It snowed again here in the Seattle area today. It began around 4PM, and while it wasn’t as cold or quite as bad as the last time, somehow things managed to turn out much worse for me.
I left work “early,” around 4:20PM, to avoid the horrific inclement weather driving abilities of my eastside compatriots, or so I thought. First I present Exhibit A.
Use the numbers in the image to follow along as I share my latest saga of bad weather meets bad drivers…
- I inched my car from Building 17 on the main Microsoft campus toward NE 39th Street.
- As I prepared to turn right onto NE 39th Street, I was rear-ended by a woman in an SUV (Nissan Pathfinder). I hadn’t even made it off campus!
- I knew from the impact the SUV did more than just scratch my car (Mazda 626) so I got out to survey the damage. My bumper had a big chunk missing and was badly scratched. Fortunately, there was no major damage, like a displaced trunk, so I threw up a hypothetical high-five to the Mazda engineers.
- The snow was coming down really hard as I began walking toward the Nissan and I bundled up as best I could. The woman from the SUV approached me as well and asked if I was ok. I replied in the affirmative. As if on cue, she told me she had been pushed into me by the car behind her. I glanced at the car behind her SUV and, sure enough, there was a Ford Escort with a badly damaged front-end. “How in the world do you rear-end an SUV, in an Escort, leaving a parking garage, in a snowstorm, with so much force, that it damages the car in front of it?” I pondered momentarily. The answer (“Horrible Seattle drivers!!!”) was too obvious for me to feign bewilderment.)

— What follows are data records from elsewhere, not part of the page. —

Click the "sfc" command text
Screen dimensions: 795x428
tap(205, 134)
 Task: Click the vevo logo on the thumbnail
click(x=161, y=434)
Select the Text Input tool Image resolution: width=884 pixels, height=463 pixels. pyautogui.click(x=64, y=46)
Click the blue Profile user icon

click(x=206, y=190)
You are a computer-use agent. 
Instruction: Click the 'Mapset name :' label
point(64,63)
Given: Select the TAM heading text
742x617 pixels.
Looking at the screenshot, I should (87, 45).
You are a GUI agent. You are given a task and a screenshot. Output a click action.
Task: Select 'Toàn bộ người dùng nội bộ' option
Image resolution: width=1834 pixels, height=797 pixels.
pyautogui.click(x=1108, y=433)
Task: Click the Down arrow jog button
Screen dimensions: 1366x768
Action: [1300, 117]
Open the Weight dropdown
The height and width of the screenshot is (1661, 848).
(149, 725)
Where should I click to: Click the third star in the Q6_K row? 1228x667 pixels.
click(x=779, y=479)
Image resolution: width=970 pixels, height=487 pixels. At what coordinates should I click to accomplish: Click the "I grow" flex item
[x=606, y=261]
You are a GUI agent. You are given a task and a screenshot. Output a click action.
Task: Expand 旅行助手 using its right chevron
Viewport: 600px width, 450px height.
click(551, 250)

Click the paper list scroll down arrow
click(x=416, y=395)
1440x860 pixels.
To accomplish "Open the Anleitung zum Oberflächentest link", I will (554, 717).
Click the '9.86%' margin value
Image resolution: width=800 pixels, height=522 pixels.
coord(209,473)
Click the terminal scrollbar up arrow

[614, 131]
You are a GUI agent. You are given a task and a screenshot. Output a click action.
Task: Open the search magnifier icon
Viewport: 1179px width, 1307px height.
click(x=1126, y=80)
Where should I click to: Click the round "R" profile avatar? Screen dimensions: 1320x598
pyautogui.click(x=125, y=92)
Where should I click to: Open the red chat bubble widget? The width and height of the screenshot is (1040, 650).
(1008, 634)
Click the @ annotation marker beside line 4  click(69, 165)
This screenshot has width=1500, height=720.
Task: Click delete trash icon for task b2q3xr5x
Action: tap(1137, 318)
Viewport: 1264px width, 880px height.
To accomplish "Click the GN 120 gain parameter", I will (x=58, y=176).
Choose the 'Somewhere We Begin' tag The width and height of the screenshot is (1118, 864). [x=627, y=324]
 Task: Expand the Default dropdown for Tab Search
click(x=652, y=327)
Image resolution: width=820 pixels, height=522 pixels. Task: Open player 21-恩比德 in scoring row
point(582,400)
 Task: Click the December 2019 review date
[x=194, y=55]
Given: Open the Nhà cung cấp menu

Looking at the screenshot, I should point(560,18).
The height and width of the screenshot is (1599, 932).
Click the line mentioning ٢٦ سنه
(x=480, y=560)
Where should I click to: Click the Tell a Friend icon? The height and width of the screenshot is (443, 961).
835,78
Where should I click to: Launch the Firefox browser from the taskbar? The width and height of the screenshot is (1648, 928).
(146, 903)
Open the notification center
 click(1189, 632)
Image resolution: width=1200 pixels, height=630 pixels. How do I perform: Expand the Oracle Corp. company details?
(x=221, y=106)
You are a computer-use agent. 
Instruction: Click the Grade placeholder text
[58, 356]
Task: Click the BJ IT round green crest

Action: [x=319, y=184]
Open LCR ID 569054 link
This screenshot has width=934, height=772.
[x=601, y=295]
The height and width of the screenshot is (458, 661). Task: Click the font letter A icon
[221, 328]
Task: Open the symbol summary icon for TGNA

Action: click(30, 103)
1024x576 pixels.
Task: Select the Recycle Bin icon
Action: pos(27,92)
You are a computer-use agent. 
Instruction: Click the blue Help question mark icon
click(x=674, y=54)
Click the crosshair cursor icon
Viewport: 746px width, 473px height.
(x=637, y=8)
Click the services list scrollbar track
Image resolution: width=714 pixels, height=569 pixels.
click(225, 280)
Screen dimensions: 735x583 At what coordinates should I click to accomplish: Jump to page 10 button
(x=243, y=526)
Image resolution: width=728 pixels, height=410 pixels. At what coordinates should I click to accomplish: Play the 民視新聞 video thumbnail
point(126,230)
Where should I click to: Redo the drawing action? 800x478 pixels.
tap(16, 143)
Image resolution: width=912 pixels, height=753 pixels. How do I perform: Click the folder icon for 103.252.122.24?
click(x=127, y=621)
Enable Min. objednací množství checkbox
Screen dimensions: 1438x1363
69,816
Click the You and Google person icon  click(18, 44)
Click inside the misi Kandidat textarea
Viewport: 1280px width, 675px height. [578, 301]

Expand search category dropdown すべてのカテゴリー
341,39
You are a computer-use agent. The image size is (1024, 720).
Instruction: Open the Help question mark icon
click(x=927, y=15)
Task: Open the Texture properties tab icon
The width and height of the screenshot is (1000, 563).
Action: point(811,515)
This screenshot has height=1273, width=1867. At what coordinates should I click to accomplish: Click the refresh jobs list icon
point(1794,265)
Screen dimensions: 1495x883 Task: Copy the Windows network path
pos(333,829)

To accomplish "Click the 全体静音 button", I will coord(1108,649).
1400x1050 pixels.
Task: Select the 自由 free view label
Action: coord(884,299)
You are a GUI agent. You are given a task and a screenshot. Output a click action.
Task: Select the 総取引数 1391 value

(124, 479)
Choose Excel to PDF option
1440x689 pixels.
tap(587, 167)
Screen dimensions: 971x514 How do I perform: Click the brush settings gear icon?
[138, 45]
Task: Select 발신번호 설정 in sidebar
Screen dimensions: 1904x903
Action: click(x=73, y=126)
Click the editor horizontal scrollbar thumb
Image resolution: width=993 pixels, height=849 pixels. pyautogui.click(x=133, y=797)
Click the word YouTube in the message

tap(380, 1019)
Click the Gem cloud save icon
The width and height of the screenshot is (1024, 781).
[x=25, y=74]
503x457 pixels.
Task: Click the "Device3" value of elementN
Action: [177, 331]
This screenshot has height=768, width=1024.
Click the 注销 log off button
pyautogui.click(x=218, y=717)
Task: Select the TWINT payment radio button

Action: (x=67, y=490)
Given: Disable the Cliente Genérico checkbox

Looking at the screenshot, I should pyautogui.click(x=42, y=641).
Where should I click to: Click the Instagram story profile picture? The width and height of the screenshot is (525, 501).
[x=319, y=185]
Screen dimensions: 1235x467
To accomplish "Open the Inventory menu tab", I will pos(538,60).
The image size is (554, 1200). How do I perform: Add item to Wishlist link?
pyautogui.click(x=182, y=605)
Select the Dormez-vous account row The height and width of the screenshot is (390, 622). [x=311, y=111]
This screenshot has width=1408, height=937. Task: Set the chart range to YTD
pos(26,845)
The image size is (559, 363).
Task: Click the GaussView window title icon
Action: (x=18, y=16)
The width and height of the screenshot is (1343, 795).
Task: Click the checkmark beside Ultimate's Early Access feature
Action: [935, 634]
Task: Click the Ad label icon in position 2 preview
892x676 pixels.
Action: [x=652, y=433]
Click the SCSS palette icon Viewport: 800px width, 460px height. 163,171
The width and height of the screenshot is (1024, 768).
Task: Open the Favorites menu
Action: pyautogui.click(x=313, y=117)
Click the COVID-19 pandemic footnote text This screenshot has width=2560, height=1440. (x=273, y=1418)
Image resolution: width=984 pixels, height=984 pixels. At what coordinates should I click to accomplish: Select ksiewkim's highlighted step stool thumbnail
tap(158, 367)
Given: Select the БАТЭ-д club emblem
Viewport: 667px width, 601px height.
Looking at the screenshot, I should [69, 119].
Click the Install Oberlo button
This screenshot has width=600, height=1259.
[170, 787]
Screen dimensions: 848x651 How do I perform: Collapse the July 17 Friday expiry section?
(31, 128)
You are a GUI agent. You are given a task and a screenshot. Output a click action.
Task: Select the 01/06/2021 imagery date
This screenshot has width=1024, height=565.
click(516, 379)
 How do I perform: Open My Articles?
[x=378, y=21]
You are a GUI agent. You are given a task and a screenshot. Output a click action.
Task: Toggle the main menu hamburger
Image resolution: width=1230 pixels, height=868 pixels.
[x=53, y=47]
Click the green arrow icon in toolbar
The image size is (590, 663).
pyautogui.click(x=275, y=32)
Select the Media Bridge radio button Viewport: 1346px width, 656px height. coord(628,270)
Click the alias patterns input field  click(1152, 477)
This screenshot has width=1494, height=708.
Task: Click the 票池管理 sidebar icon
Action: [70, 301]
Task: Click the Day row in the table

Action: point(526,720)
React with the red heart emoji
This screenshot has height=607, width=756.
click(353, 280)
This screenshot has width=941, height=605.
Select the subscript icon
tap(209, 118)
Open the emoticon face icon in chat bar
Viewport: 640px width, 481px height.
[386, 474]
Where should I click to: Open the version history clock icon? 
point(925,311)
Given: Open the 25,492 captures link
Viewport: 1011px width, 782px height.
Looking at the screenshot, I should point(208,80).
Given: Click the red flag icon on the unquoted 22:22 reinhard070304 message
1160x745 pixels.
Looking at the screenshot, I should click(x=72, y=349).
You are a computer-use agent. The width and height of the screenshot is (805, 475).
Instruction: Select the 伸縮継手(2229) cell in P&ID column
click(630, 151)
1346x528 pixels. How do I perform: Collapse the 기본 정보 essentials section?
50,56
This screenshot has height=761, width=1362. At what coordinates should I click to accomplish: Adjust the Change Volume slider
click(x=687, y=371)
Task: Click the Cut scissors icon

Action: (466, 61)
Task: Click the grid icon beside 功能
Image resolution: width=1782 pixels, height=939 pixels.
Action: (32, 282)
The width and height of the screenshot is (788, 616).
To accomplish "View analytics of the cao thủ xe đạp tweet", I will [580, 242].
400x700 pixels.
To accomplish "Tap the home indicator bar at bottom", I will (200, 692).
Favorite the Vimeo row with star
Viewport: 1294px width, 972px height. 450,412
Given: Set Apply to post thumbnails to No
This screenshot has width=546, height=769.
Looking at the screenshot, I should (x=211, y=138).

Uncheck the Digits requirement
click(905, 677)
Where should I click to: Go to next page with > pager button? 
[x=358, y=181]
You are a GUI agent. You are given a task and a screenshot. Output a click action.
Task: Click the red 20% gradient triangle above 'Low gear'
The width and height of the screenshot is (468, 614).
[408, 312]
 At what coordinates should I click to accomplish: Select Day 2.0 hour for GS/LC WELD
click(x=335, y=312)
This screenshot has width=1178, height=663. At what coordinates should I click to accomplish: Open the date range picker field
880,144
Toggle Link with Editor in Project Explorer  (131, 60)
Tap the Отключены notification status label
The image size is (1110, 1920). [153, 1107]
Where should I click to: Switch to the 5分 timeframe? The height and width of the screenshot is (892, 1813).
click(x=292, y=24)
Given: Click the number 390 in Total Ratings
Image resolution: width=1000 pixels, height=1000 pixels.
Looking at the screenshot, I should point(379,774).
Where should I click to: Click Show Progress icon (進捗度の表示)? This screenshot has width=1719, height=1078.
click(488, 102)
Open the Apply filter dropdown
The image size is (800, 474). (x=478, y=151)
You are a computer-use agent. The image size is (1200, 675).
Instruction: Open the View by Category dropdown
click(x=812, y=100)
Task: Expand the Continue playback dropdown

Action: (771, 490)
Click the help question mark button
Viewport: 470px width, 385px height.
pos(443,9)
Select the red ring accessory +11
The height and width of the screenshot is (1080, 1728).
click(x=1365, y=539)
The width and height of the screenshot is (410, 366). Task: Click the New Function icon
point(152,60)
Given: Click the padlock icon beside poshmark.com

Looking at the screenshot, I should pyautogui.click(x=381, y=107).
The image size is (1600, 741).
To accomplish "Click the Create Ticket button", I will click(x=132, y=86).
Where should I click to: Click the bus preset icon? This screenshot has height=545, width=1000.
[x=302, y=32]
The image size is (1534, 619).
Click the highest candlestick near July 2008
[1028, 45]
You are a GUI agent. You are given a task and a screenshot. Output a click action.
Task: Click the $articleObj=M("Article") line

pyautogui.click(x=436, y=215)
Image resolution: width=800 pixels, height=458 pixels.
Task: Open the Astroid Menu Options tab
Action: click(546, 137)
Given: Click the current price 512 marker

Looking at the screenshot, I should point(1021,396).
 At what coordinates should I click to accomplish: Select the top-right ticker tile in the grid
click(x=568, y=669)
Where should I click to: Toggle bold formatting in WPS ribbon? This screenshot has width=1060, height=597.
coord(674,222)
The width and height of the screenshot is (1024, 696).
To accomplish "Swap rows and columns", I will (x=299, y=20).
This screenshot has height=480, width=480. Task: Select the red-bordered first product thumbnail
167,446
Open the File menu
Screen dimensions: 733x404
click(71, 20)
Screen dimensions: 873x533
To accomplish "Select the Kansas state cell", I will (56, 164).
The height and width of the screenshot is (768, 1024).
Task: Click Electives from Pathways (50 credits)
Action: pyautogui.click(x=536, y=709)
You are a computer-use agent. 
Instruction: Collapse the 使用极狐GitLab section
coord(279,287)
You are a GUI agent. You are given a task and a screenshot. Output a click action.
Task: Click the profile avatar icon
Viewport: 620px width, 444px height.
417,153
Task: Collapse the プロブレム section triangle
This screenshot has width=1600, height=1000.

- Nissan Woman and I began approaching the crumpled Escort in true Kool Moe Dee, “Wild Wild West” fashion. Someone had some ‘splainin’ to do. We must have looked menacing. A woman slowly appeared from the driver’s side of the Escort looking Cockeyed & CluelessTM rocking a classic Steve Urkel, “Did I do that?” expression on her face. Nissan Woman looked perturbed. Seeing all the cars and snow pile up ruining any hope I originally had of getting home quickly, I was pissed.
- There the 3 of us stood, in the snow, Nissan Woman, Cockeyed & CluelessTM and yours truly, waiting for the other to say or do something. As the only person who hadn’t hit anyone, I was hoping one (or both) of them pulled out some hush money so I could be on my jolly way. Shoot, the 626 is already battle-scarred and a little duct tape would surely give that bumper a little character. No dice.
- I took the lead and dialed neun, eins, eins. I was transferred to Redmond PD who instructed me to have everyone exchange information and be on our jolly way. (I don’t blame them for not wanting to come to our aid in those road & weather conditions.)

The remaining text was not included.